By the time I launched into the series I titled the Interweave quilts, I was intentional about marrying musical sensibilities with visual ones. I’d read Kandinsky’s “Concerning the Spiritual in Art” as an undergraduate, while working through Josef Albers’ color theory exercises in design courses, and I came back to it (and to Albers) often as a graduate painting student. Once I began teaching color workshops myself, Kandinsky became a kind of mentor. He offered me a way to articulate a language for my preoccupation with color, and to find ways to translate that fascination into pedagogical strategies.
l. to r.: Interweave 1 (1982), Interweave 4 (1982), Interweave 5 (1982)
“Generally speaking,” Kandinsky wrote, “colour is a power which directly influences the soul. Colour is the keyboard, the eyes are the hammers, the soul is the piano with many strings. The artist is the hand which plays, touching one key or another, to cause vibrations in the soul.” [“Concerning the Spiritual in Art,” 1977 Dover Publications edition, p. 25.] That sums up precisely what I aspired to do when I organized sequences of colors in narrow bands, sewed them together, then cut and juxtaposed specific “color notes” within a simple grid structure. While a certain degree of chance or serendipity contributed to the overall visual energies of each piece, each individual spot of color “sounded” against its neighbors, participating in creating visual chords and harmonies that gave each piece its substance and resonance.
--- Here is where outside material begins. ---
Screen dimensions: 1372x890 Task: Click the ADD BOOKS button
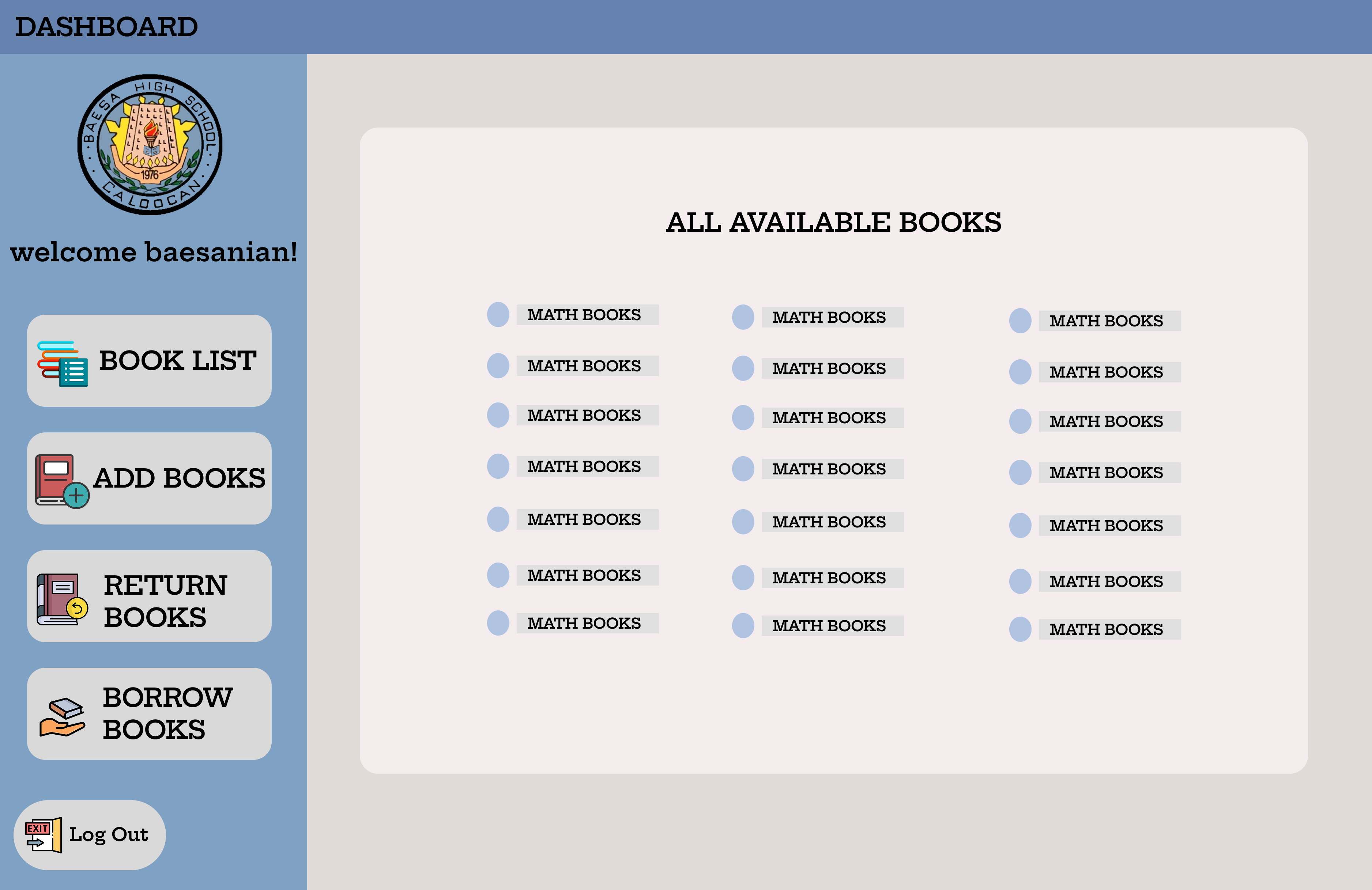pos(149,478)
Square Dance Interweave 2, detail view
Interweave 7, 1986, 60” x 60”
Interweave 10 (l.), 1986, 45” x 45”; Interweave 12 (r.), 1987, 34” x 34”
The consistent element in this group of quilts was same-sized strips, organized in color and value contrasts. I'd cut and sew one-inch strips (resulting in half-inch sewn strips), one-and-a-quarter inch strips (resulting in three-quarter inch sewn strips), or one-and-a-half inch strips (resulting in one inch sewn strips), depending on the ultimate size I projected for a given work. Smaller quilts used narrower strips, and larger ones used wider strips. It was calculated and deliberate, though the final surface design of each piece incorporated a lot of unanticipated contrasts and energies.
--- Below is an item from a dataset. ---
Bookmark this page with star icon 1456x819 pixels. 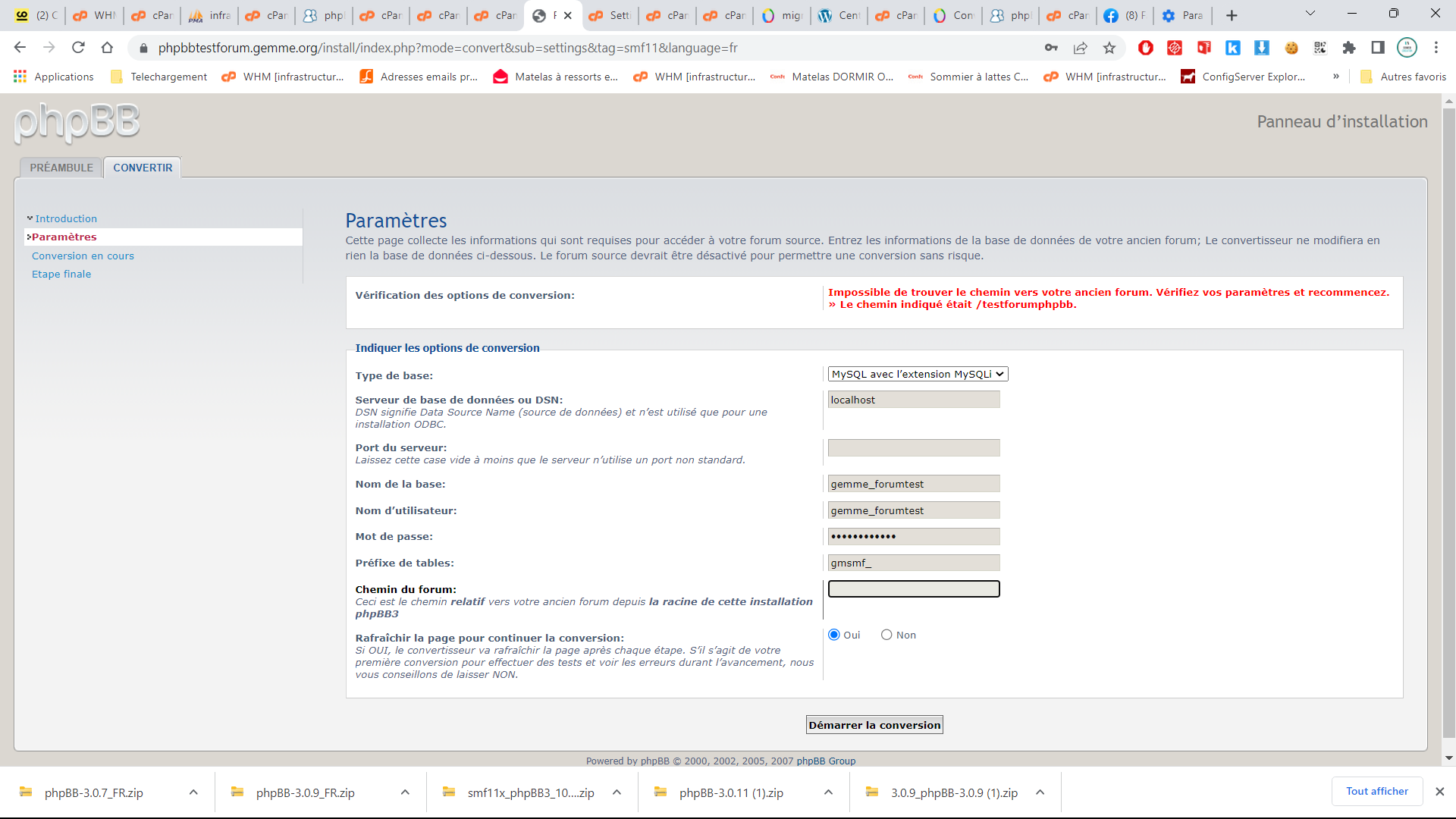click(1109, 48)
Interweave Diamond Variation, 1998, 34.5” x 34.5”
Square Dance Interweave 2, 2001, 50” x 50” ; below, installation view in collector’s home
Between 1981 when I finished the first Interweave quilt and 2015 when I completed the final one, I made a total of twenty-five variations, representing about 7% of my total output over 50 years. These were popular with collectors, and consequently I had to be careful to avoid approaching them formulaically. The design problem had to remain challenging, and every color and value juxtaposition had to considered and purposeful. Each color "note" had to vibrate in some way, and the vibrations had to "sound" as if they were instrumental chords. So, Kandinsky and Albers as spirit guides, music as embryo, process as generative vehicle. A body of work coalesces.
Interweave 16, 2002, 51.5” x 51.5”. Installation view in College of Education & Human Sciences, University of Nebraska–Lincoln. In this public space, the quilt is protected by a plexiglas shield.